U.S. Energy Secretary Rick Perry is a sexy guy in his glasses (for a cabinet member), but even he can’t get the public too excited about recycling batteries for national security. At least that’s what I think of Perry’s sleepy announcement earlier this week that the Energy Department is creating a $5.5 million prize for the best recyclers of lithium-ion batteries.

Battery recycling is important for the environment and for national security. Lithium, cobalt and other minerals locked within batteries are essential to the U.S. defense industry’s production of modern military avionics and guidance systems.

Alarmingly, the market for these minerals is dominated by Chinese interests.
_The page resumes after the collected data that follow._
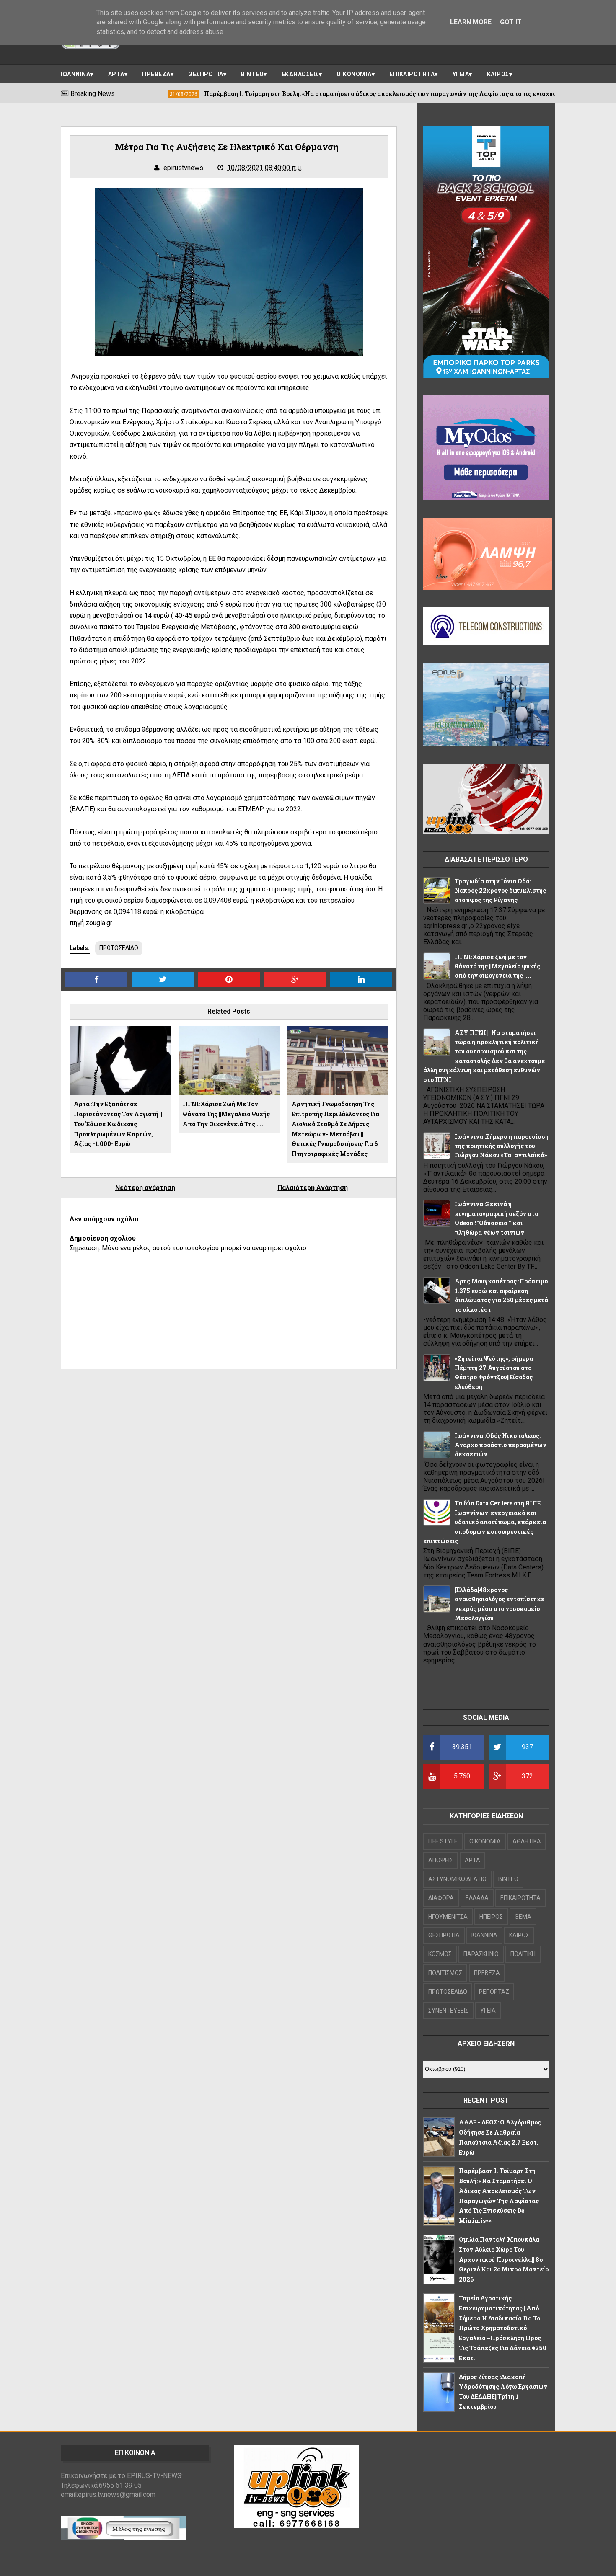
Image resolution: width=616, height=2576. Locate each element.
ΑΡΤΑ (116, 74)
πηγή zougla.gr (91, 923)
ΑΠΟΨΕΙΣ (440, 1860)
An escalation of the trade war between China and the United States could create a critical minerals shortage for the U.S. defense industry if China chooses to withhold supplies.

The Trump administration recognized this situation in December 2017, when it published Executive Order 13817. The order identified the need to develop “critical minerals recycling and reprocessing technologies,” but this week’s recycling announcement only deals with the first part of that need.

What about reprocessing, you ask?

It turns out the DOE is supporting another program called the Critical Minerals Institute—organized through the Ames Research Center in Iowa—that is working on technology that could diversify production and develop substitutes to current market demand. But poor and obsolete federal regulation is the biggest impediment to the reprocessing of critical minerals and it will be harder politically to change regulations than to announce prizes.

For instance, it’s believed that much of U.S. annual demand for rare earth minerals—especially the valuable heavy minerals like Yttrium and Dysprosium—is currently entrapped in massive piles of phosphate gypsum that are mined and stacked in central Florida.

These phosphate mines produce 75 percent of U.S. phosphate that is turned into fertilizer, but fears of low-level radiation from radon in the 1980s caused the Environmental Protection Agency and the Nuclear Regulatory Commission to ban the shipment and processing of the site’s remaining phosphate gypsum.

As a result, more than a billion tons of waste gypsum rock has piled up in the sub-tropical hinterland sun. About 30 million tons are added to the stacks each year.

Additionally, 30 years on from the Florida gypsum ban, scientists are becoming more skeptical of the radiation dose recommendations initially made by the federal government in the 1960s. These recommendations have led to regulations so strict that they impede any attempt to reprocess and strip out the rare earth minerals from gypsum stacks on site.

The Department of Energy has made a good initial move to solve the domestic critical minerals problem, but the next photo-op for the Secretary and his cool eyewear should be in be in sunny Florida, where a new look at old regulation could solve a big national security problem.